2. Put rolling storage units to work. For the things you do want to access during the remodel, consider filling up a few storage carts on casters. This type of cart is lightweight and easy to move, and stores things in plain view so you can quickly find what you need. You could use one for towels and linens, kitchen tools and dishes, food, toiletries or anything else you need but suddenly have nowhere to put.
3. Beef up home security.Having lots of people in and out of your home leaves it more vulnerable to theft — not necessarily from your own team, but from opportunists who notice there is work going on at your house.
Consider adding a programmable lock to your front door that allows you to give your reno team access to your home during the work; and reprogram the lock when the work is done. Some smart-phone-controlled locks on the market now allow you to monitor who is in your house and when. You can also move any highly valuable small items offsite to a safety deposit box or locked cabinet. And if you have a home security system, use it.
4. Protect your privacy. Think about what time you usually shower and get ready for your day — will the workers already be in your home at that time? If you’d like to be able to walk through the house in your PJs without running into your contractor, consider putting up a few folding screens or other opaque room dividers between the work areas and your private zones.
If you’ll be using the guest bath instead of the master bath, move your stuff over now. If you’d like to have your coffee in peace in the morning, consider setting up a coffee-making station in your bedroom. Shift your schedule, move your stuff, do whatever you need to do now, and you will feel less hassled when the work begins.
5. Get your most important stuff together. Once work begins it can suddenly seem impossible to find anything. Get your stuff together now and put it all in one place — somewhere well out of the remodeling zone. If you won’t be using your regular entryway, set up a temporary command center elsewhere with room for your cell phones, chargers, keys, mail and other essentials.

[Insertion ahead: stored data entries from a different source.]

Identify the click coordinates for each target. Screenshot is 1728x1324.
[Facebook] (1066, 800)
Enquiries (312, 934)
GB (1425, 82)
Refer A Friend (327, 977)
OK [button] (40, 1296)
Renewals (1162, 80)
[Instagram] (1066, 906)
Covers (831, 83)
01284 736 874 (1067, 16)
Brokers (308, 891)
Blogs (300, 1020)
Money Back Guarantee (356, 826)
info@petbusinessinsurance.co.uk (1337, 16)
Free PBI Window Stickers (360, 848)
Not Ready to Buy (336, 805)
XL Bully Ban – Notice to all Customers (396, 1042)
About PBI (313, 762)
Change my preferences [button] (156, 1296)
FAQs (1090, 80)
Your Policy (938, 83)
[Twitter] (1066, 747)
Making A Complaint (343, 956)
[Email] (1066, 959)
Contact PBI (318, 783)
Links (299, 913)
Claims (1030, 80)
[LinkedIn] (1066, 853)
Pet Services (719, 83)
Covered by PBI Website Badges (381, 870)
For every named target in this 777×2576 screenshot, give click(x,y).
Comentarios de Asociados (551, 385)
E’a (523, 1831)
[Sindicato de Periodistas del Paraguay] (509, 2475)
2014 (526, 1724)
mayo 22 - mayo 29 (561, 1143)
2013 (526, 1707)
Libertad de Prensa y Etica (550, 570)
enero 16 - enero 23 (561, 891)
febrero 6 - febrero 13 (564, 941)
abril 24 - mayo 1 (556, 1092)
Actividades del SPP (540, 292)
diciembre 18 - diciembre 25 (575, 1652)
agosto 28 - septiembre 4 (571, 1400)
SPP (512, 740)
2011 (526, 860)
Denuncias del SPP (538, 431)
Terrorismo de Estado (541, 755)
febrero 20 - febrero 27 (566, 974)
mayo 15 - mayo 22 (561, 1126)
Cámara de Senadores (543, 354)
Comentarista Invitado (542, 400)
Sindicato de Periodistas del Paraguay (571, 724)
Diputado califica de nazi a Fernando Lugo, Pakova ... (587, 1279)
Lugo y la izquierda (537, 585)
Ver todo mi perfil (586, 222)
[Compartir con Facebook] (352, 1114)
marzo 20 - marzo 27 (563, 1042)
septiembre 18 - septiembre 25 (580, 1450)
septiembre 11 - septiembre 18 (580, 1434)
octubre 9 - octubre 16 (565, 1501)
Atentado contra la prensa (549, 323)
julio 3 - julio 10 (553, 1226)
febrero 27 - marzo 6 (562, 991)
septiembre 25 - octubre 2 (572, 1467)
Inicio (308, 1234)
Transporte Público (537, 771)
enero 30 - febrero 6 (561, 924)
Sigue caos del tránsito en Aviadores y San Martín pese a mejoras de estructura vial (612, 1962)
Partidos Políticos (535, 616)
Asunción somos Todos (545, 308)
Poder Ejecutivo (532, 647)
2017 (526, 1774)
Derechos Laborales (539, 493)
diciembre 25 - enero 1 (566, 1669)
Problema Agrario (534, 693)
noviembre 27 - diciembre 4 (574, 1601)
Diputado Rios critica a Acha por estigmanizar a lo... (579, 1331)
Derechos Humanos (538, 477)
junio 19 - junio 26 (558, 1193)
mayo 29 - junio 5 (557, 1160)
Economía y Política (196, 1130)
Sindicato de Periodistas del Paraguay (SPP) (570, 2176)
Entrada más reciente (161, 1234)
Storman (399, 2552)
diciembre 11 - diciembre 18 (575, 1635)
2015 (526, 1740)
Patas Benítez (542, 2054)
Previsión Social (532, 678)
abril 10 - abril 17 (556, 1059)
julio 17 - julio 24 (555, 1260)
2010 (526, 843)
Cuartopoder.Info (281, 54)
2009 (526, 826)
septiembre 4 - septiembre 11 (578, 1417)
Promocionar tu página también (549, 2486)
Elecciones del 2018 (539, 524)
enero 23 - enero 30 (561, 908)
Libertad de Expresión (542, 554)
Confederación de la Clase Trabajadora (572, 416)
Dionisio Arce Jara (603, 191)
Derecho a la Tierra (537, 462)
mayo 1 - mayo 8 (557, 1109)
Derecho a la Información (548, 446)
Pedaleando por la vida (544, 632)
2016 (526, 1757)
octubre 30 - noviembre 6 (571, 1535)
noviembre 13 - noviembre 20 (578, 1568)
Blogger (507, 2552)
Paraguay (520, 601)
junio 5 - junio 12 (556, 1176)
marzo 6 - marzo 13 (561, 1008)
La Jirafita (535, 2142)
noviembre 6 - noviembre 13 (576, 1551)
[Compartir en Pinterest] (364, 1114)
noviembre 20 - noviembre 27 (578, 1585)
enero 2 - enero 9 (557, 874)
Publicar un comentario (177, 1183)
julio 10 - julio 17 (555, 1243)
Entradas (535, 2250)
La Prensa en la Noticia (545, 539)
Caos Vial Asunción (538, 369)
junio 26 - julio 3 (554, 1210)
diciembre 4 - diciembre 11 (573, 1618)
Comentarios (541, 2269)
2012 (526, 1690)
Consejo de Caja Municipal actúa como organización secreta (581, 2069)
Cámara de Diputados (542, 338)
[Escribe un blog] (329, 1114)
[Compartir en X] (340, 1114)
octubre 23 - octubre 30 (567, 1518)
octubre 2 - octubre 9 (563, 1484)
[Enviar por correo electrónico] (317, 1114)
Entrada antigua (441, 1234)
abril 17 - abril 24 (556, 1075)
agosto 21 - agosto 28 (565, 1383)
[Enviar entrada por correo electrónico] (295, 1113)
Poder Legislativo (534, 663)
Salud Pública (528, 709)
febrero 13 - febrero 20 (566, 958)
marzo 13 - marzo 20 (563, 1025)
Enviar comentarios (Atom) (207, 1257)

6. Keep kids out of work areas.A construction area is dangerous for children — power tools, hazardous materials, sharp nails and saws, not to mention exposed electrical work and more. Put up child safety gates at every entrance surrounding the work area, and make sure everyone on the remodeling team knows to keep them closed. Kids are curious, so even with the gates up, keep a closer eye on them than usual to be sure they don’t drift into the construction zones.
7. Don’t forget outdoor danger zones. If workers are keeping tools and power equipment in your driveway or backyard, or if the actual work will be happening to the exterior of your home, it’s worth it to do what you can to keep the work contained. Set up safety gates at the entrances to the yard or driveway, and ask your contractor to set up a temporary fence around the area if it is especially dangerous — to your own kids or passersby.
8. Contact friends, family and neighbors who may be able to help. During a long renovation, there may be times when you need to lean on others — for a place to spend the night, do a load of laundry, take a shower or just get a little moral support. Give your close friends, family and perhaps neighbors too a heads-up that you are starting a remodeling project, and they will likely be happy to help if you need something down the road.
9. Think about pet safety. Cats and dogs can be quite frightened by work going on at the house — and work sites can be dangerous for pets. If your pets are skittish, curious or likely to run away, consider having them stay with a friend or relative for the duration, or board them in a kennel. If that is not possible, see if you can rig up a system of gates to keep them safely away from the work areas.
10. Set aside a little room in the budget for a getaway. Really! It doesn’t have to be a tropical vacation; the main thing is knowing you can get away if you want to. Even zipping off for an impromptu weekend at a fun hotel can be enough to make the remodel seem more bearable.